## Saved data entries

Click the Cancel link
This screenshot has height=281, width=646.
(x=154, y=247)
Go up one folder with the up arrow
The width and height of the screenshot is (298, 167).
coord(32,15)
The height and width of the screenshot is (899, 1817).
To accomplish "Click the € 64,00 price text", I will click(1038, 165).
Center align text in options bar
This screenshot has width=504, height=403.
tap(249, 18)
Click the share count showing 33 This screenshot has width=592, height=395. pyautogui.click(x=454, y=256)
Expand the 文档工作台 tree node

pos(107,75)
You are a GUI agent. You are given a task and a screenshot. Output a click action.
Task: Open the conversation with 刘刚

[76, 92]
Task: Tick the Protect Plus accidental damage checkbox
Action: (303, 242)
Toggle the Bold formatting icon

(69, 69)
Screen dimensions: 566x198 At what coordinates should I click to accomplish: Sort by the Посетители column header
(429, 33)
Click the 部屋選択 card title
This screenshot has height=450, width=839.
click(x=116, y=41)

==

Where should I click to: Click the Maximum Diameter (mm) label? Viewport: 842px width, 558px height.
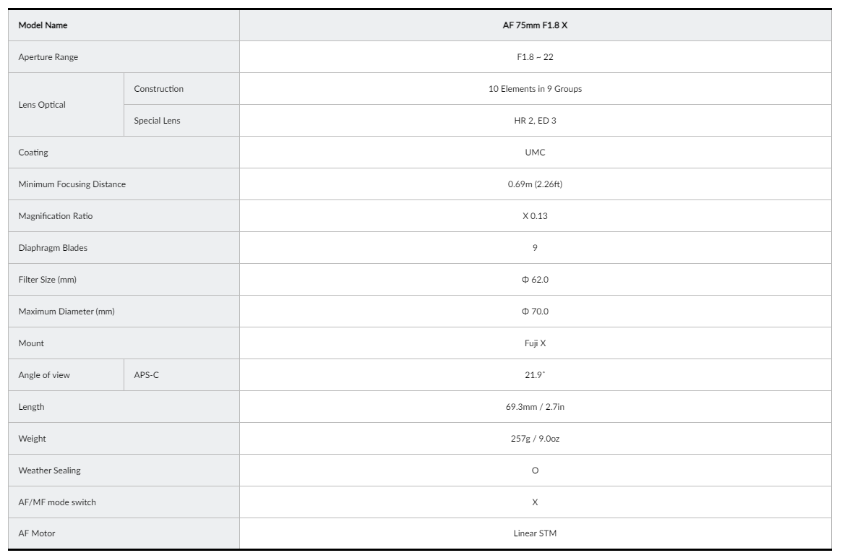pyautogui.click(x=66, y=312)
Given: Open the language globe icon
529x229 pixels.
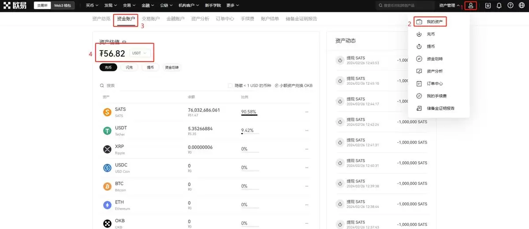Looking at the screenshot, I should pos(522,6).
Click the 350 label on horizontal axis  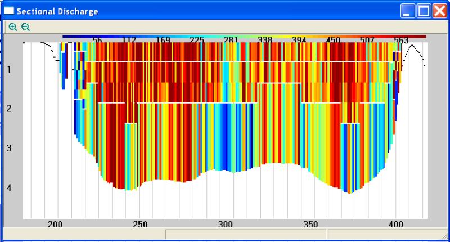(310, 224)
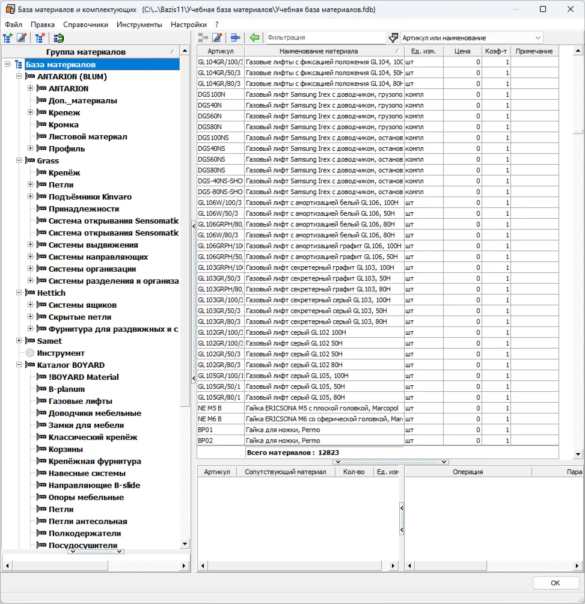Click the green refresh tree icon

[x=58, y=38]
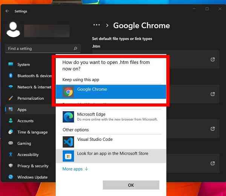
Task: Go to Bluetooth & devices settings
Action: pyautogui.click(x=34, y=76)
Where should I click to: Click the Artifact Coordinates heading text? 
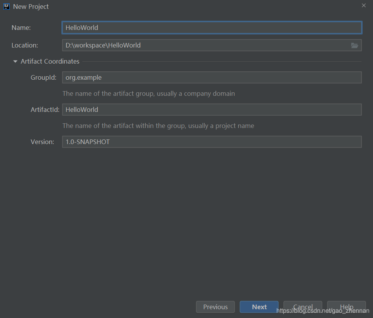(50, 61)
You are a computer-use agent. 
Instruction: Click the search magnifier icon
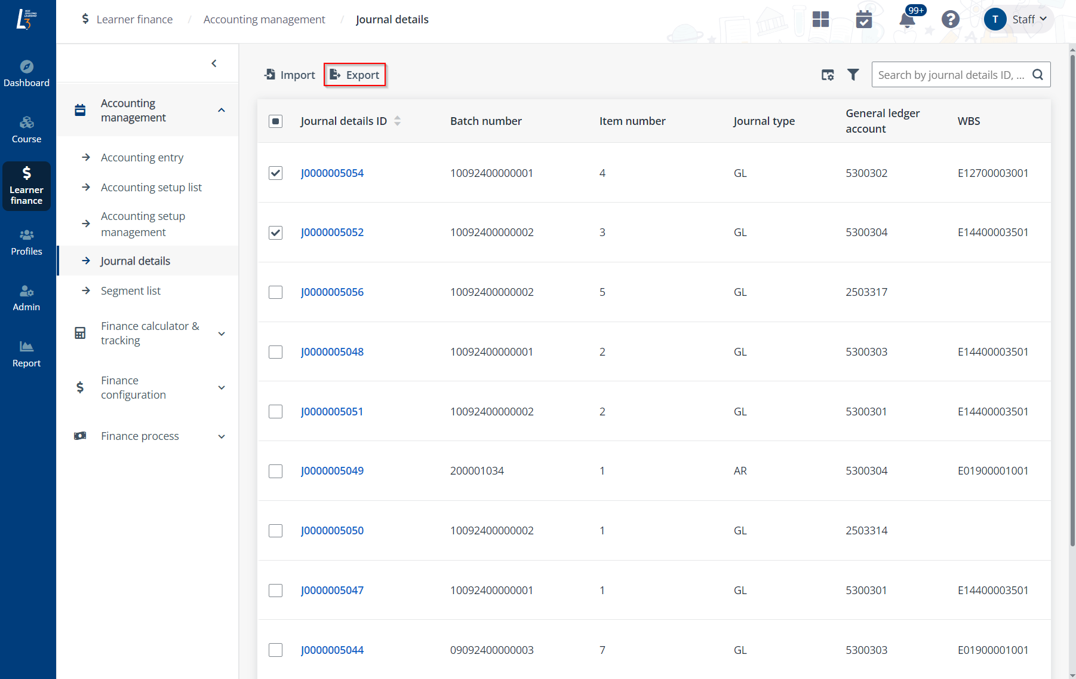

## WHAT THE EXERCISE ASKS
Return all lines from the data that include the string "agent".

## ANSWER BOX
You are a GUI agent. You are given a task and a screenshot. Output a click action.
You are a computer-use agent. 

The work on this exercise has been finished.